+++ EXTRACTED RECORDS

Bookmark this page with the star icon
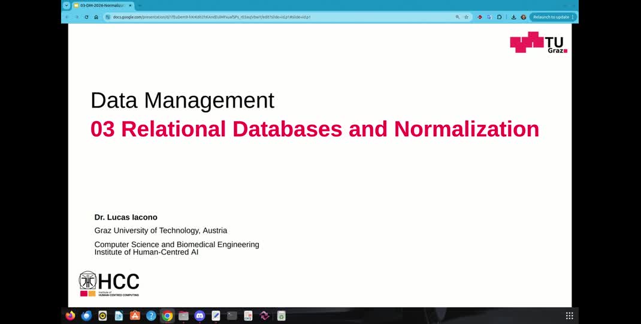This screenshot has width=641, height=324. [466, 17]
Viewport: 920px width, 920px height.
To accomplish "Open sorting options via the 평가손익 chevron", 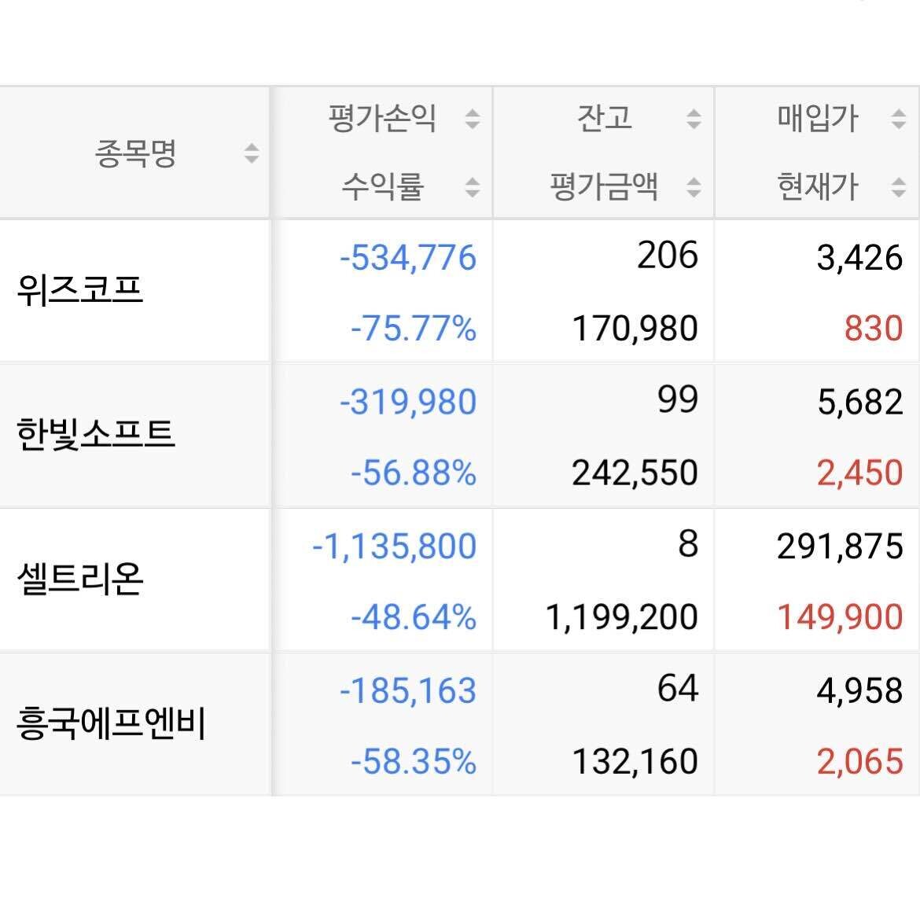I will (472, 120).
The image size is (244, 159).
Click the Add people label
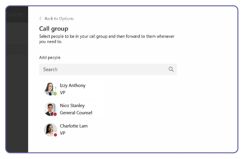click(x=50, y=58)
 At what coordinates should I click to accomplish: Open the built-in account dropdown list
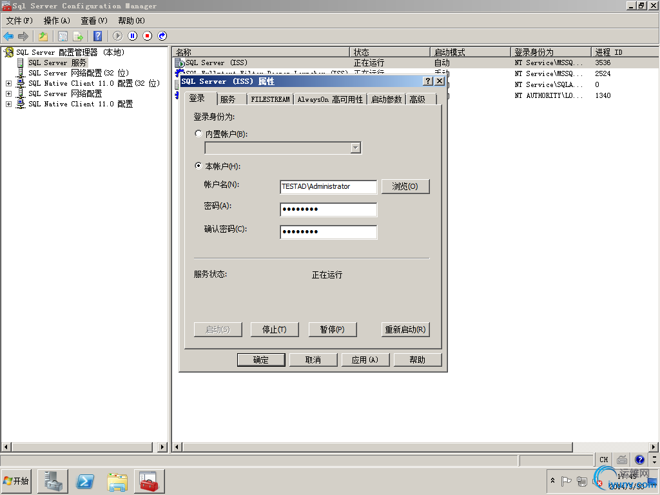coord(355,148)
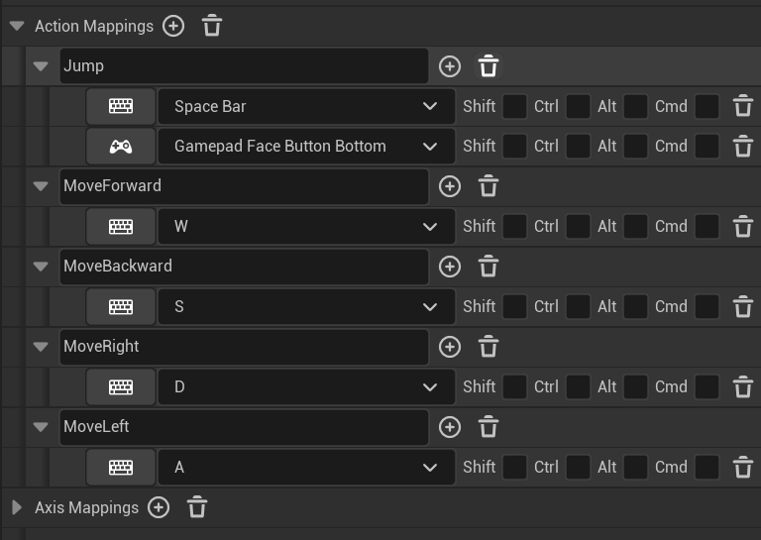Delete all Action Mappings via trash icon
Screen dimensions: 761x540
point(212,26)
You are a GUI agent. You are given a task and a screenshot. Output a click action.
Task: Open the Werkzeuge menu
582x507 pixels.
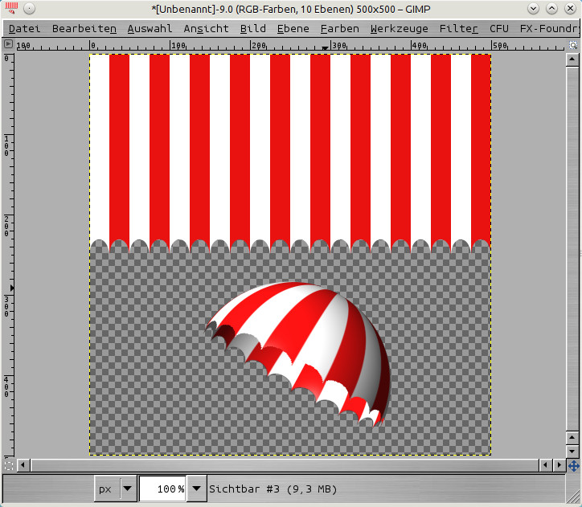[x=400, y=28]
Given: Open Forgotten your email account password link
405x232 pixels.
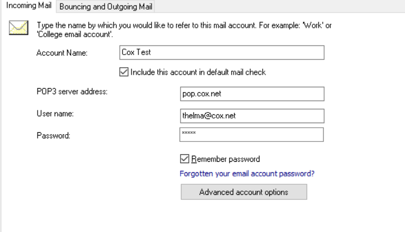Looking at the screenshot, I should (x=247, y=174).
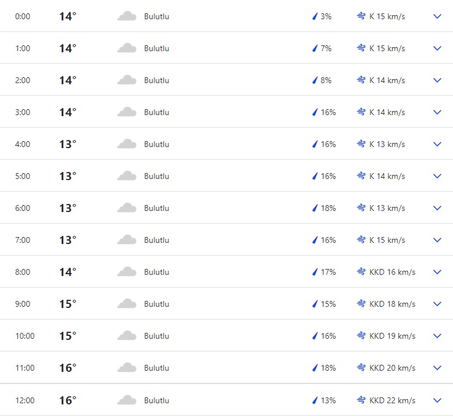Viewport: 453px width, 416px height.
Task: Click the wind icon in the 12:00 row
Action: 361,400
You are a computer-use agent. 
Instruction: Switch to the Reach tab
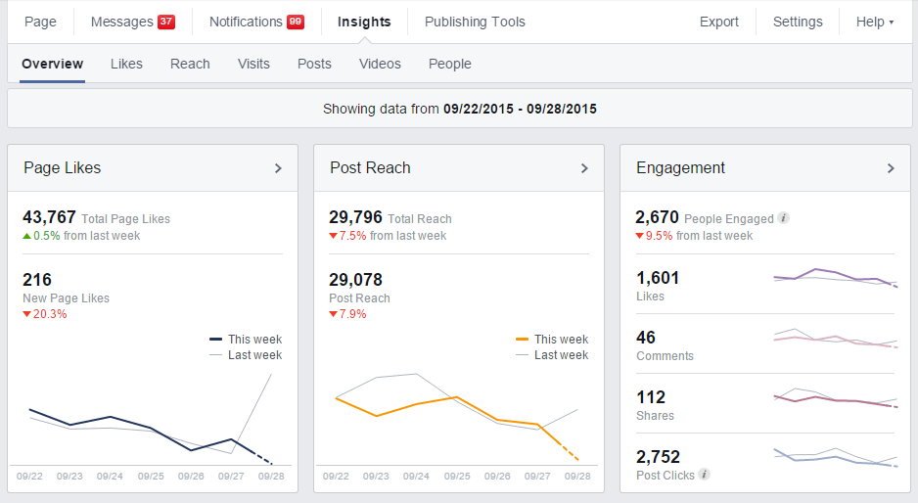(190, 64)
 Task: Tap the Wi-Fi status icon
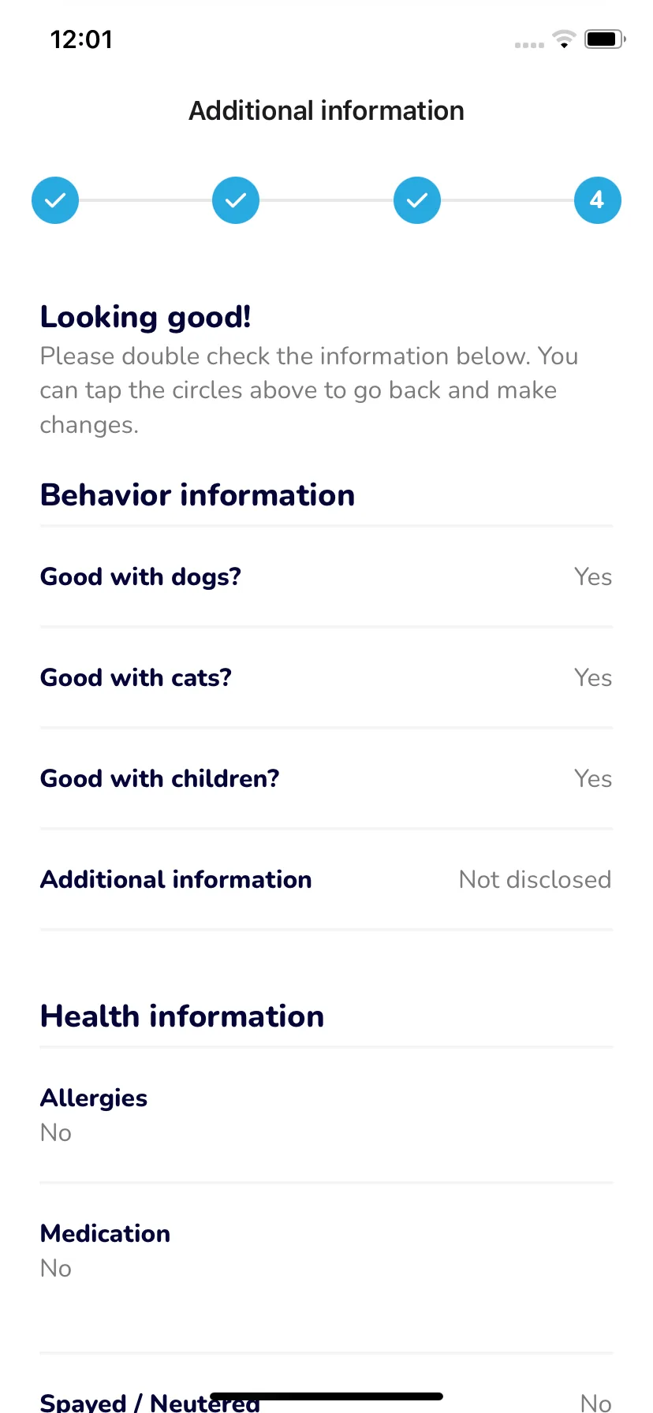[564, 39]
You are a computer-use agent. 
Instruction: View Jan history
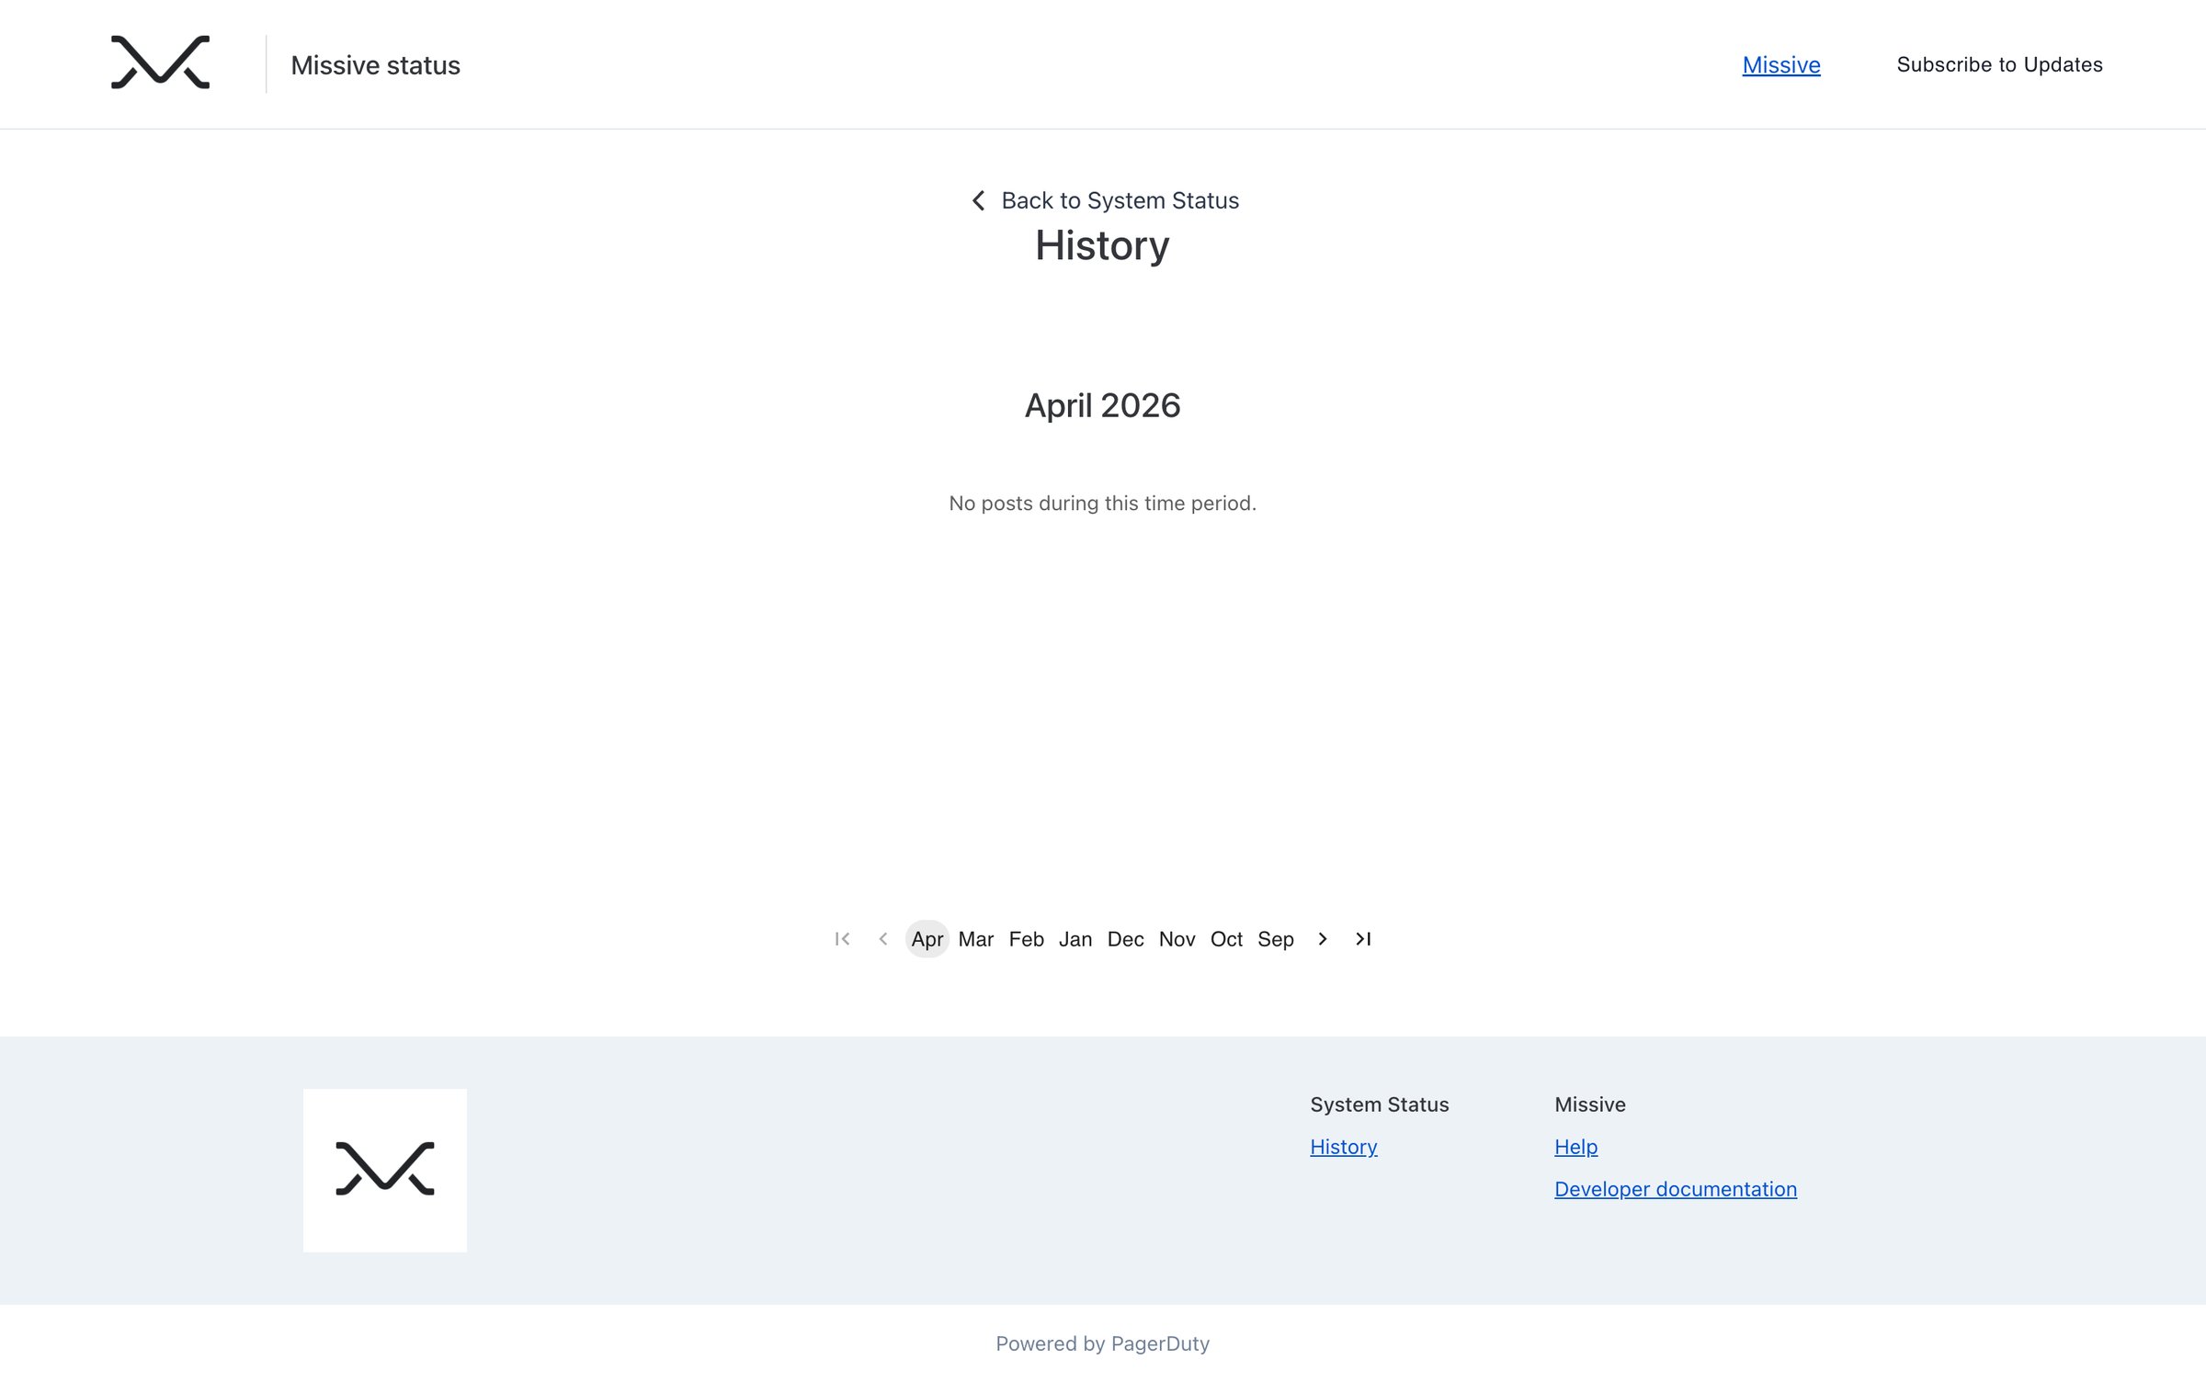(1075, 939)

++++++

WRITTEN TASK = Reproduce the lines above word for word, from the one containing "Task: Tap the Wi-Fi status icon" through the final line, leaving out the pictures.

ANSWER IN FULL =
 Task: Tap the Wi-Fi status icon
[564, 39]
You are a computer-use agent. 
Instruction: View Jan history
(1075, 939)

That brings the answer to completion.